The new Reflection Center, which is planned to open in March with the Student Life building, was a push by President Matthew Holland as a response from UVU students.
“We have been working on this project for over 15 years, when students came to me admitting that they were praying in the restrooms,” said Linda Walton, co-chair of the Reflection Center Advisory Board. “That is unacceptable.”
Lack of accommodation for the diversity of faiths on campus is currently an issue identified by President Holland that is hoped to see some resolution with the addition of the new Reflection Center.
Despite the 80 percent LDS majority of students, the university also has a large and increasingly diverse population including students from all 50 states and nearly 70 foreign countries.
“The 80 to 86 percent of the LDS population does not negate the need for coming together,” said Blair Van Dyke, LDS Orem institute of religion advisory board member. “Within the Mormon population there is a great depth of diversity. Mormonism practiced today is not a monolith, especially at a university campus,”
The Reflection Center will be a place for multiple religious groups to meet and conduct workshops on spirituality. The LDS Institute facilities located close to campus service the large LDS student community, however, it’s planed that the Reflection Center will be able to bring together and service all denominations.
“The LDS Institute was generous to provide space for [non-LDS students], however a more neutral space was needed, said Walton. “Funded by students, this space will provide—along with the rest of Student Wellness Center—for physical, mental and spiritual welfare for anyone on campus.”
The center will be in three sections dedicated to specific activities.
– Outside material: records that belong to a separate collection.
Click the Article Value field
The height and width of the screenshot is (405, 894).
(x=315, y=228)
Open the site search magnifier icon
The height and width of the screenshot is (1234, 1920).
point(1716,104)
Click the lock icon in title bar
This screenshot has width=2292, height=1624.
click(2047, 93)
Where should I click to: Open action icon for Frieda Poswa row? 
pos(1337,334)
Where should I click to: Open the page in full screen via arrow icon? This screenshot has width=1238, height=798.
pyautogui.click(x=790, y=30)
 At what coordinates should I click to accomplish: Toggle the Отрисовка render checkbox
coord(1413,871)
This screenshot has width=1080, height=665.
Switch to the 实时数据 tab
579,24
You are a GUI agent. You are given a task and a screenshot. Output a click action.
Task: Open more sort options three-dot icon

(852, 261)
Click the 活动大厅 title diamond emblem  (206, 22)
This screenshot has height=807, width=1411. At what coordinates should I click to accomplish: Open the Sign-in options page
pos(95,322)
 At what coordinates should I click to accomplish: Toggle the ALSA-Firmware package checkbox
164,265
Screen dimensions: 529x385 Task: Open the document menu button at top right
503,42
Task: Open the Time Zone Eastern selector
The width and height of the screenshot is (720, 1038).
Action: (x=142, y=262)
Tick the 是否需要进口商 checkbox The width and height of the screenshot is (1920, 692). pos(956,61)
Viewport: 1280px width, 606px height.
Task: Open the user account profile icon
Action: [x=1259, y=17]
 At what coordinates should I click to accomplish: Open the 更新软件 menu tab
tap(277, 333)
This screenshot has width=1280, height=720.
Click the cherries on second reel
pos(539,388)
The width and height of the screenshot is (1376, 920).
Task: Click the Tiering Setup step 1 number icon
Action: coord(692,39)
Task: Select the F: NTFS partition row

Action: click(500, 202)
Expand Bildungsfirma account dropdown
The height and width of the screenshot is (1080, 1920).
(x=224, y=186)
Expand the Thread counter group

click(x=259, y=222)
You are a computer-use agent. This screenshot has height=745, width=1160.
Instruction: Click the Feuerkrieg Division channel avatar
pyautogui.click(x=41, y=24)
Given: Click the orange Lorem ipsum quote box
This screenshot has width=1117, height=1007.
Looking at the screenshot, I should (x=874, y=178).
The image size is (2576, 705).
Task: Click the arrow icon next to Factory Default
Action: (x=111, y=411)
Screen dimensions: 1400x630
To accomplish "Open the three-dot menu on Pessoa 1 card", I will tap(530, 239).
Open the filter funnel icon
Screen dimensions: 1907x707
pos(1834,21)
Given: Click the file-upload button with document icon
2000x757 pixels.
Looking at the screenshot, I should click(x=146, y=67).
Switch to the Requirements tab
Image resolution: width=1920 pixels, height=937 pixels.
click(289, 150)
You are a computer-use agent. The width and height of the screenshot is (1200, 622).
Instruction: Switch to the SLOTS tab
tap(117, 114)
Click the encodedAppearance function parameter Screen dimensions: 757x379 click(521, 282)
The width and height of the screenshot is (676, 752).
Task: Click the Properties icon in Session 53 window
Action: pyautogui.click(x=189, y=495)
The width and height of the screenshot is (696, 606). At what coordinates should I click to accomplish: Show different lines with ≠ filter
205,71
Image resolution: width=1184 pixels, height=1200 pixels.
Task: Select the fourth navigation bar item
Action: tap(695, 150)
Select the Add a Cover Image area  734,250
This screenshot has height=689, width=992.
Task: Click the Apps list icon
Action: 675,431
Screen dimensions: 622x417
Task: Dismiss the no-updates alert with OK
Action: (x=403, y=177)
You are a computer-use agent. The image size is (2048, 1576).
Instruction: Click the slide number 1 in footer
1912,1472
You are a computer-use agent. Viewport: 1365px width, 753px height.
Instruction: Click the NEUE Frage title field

One will be an enclosed space for silent prayer, meditation and reflection. The second will be for verbalized prayer and other appropriate forms of religious expression. The third will be for convening lectures, student club meetings and discussion groups.
“The Reflection Center provides space for meditation, prayer, reflection, or other forms of individual religious expression,” according to the UVU’s Interreligious Engagement Initiative.
In particular, Muslim prayer—which takes place five times a day—is essential to spiritual growth.
Dr. Ruhul Kudus, of the Utah Valley Islamic Council, said Islamic students take alternative routes to fit in their daily prayers on campus. Some schedule a room in the Sorenson Center for group prayer while others travel to the University Mall mosque.
“[The Reflection Center] makes a very big difference to the Islamic culture. It is the first university I’ve been to that makes these kinds of accommodations,” said Kudus. “We appreciate it.”
The committee for the Center is in the process of making guidelines to create an atmosphere for spiritual meditation. Brian Birch, associate vice president of Academic Affairs, said that staff will be present during most business hours to help students and facilitate the Center.
Groups that have been instrumental in obtaining this facility include the Orthodox Christian Club, Saudi Student Association, Utah Valley Interfaith Club, Latter-day Saint Student Association, InterVarsity Christian Fellowship, Baptist Campus Ministries as well as many outside community partnerships.
However, even though the Reflection Center’s main goal is to give people of other faiths a home on campus, it is not the only reason.
“Stress is the number one cause for college failure,” Amy Grubb, director of Campus Recreation and Wellness, said. “[The Reflection Center] will be a great place to quiet your mind.”
Although only planning and prioritizing will fully relieve the anxieties of paper due dates, family obligations and social life, the Reflection Center is also there to combat stress. “Regular moments of quiet reflection and meditation are proven to contribute to sound mental health,” according to a UVU Fact Sheet on the Reflection Center.
In order to better inform students about the functionality of the Reflection Center, a publicity plan is currently in the works. It will focus on students, the campus community and the broader region.
A ribbon-cutting ceremony will take place on April 1 to open the Reflection Center.